# SOURCE TEXT
::::

WingsBrokenAngel / Semantics-AssistedVideoCaptioning

Source code for Semantics-Assisted Video Captioning Model Trained with Scheduled Sampling Strategy
MIT License
55 stars 17 forks source link

How to generate these pkl file in the Data Section? #2

Closed AcodeC closed 5 years ago

AcodeC commented 5 years ago

Thank you for kindly share your code to the github, Could you tell me how to generate these pkl file file in the Data Section, as to say How to do the preprocess of the two dataset : MSVD and the MSR-VTT ?Thank for your attention!

WingsBrokenAngel commented 5 years ago

I pre-process the annotations and word embedding by command line. The corpus files consist of six parts: 1. annotations of training split represented by word index; 2. annotations of validation split represented by word index; 3. annotations of test split represented by word index; 4. the mapping from a real word to a word index; 5. the mapping from a word index to a real word. 6. pretrained word embedding from GloVe-840B-300d. I think you can recreate such pickle with the help of my description and the provided word mapping.

The reference pickle files consists of three parts: 1. the human-readable ground truth of training split; 2. the human-readable ground truth of validation split; 3. the human-readable ground truth of test split.

The preprocess codes of npy files have been provided in the repository.

AcodeC commented 5 years ago

Thanks a lot

::::

# PROVIDED DATA

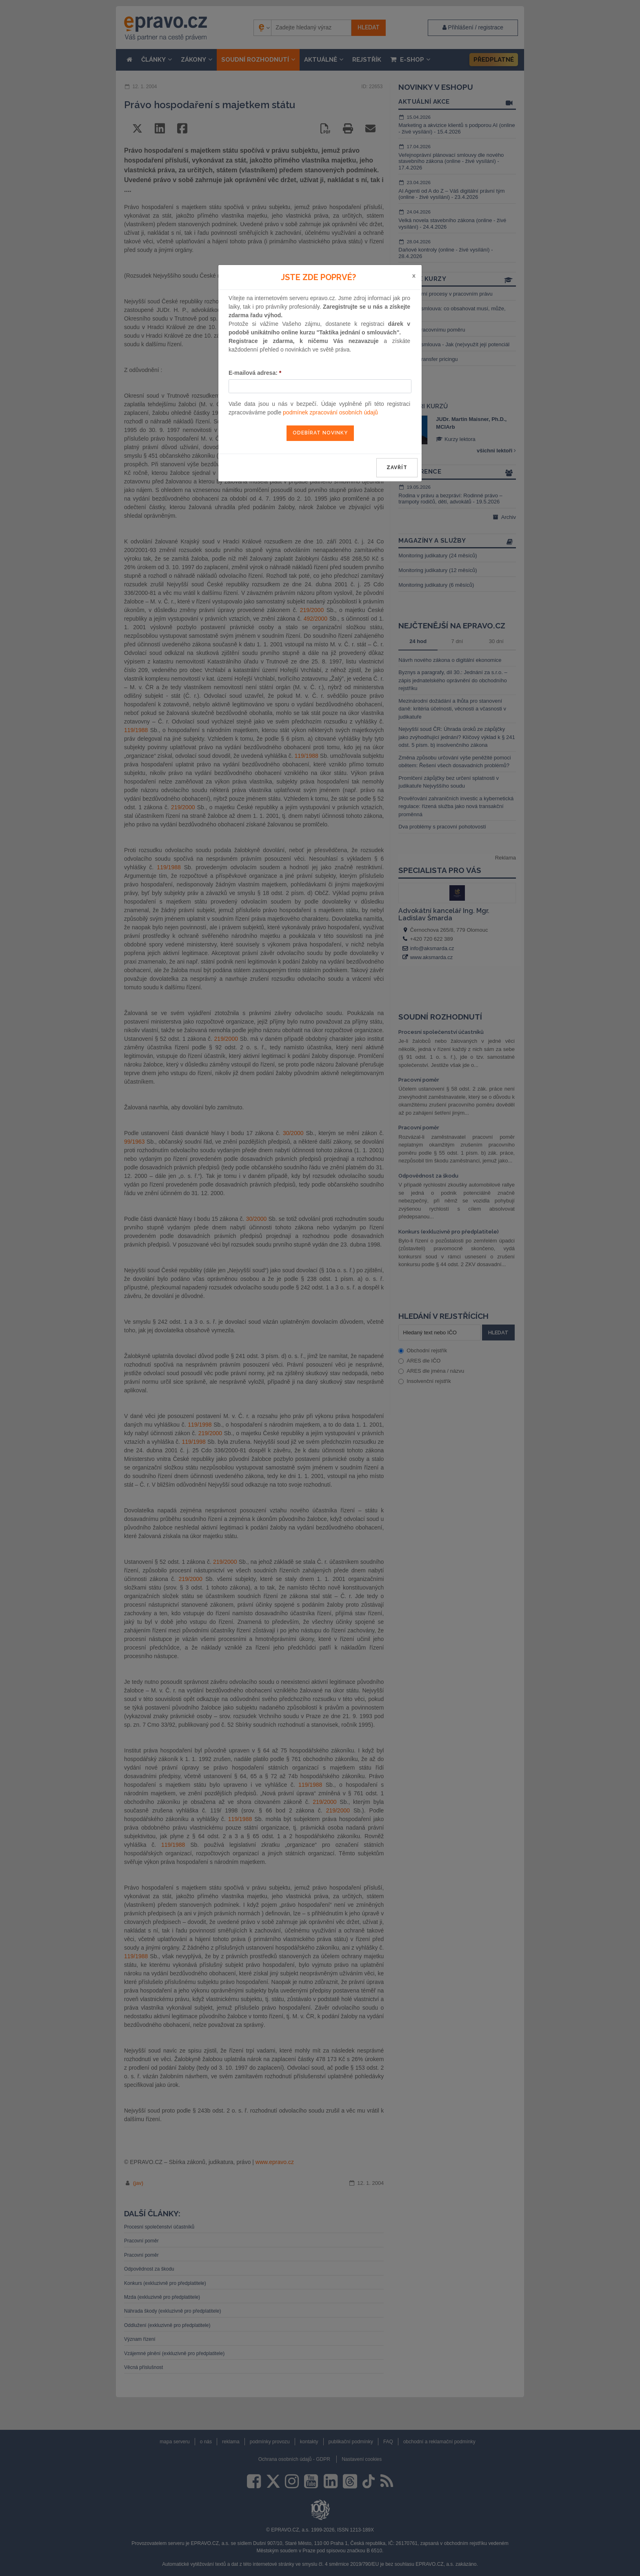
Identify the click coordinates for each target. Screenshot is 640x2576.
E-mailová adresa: (255, 373)
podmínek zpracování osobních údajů (330, 412)
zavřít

::::

# STATED TASK 1
According to the repository thread, what are the six parts of the corpus files?
# STATED TASK 2
In the repository thread, what is the source of the pretrained word embedding in the corpus files?
# STATED TASK 3
Extract from the repository thread the passage that opens with the words containing "Closed AcodeC closed" and closes with "provided word mapping.".
The listing plays no part in the tasks.

# EXERCISE RESULT 1
1. Annotations of the training split, represented by word index
2. Annotations of the validation split, represented by word index
3. Annotations of the test split, represented by word index
4. The mapping from a real word to a word index
5. The mapping from a word index to a real word
6. Pretrained word embedding from GloVe-840B-300d

# EXERCISE RESULT 2
GloVe-840B-300d.

# EXERCISE RESULT 3
Closed AcodeC closed 5 years ago

AcodeC commented 5 years ago

Thank you for kindly share your code to the github, Could you tell me how to generate these pkl file file in the Data Section, as to say How to do the preprocess of the two dataset : MSVD and the MSR-VTT ?Thank for your attention!

WingsBrokenAngel commented 5 years ago

I pre-process the annotations and word embedding by command line. The corpus files consist of six parts: 1. annotations of training split represented by word index; 2. annotations of validation split represented by word index; 3. annotations of test split represented by word index; 4. the mapping from a real word to a word index; 5. the mapping from a word index to a real word. 6. pretrained word embedding from GloVe-840B-300d. I think you can recreate such pickle with the help of my description and the provided word mapping.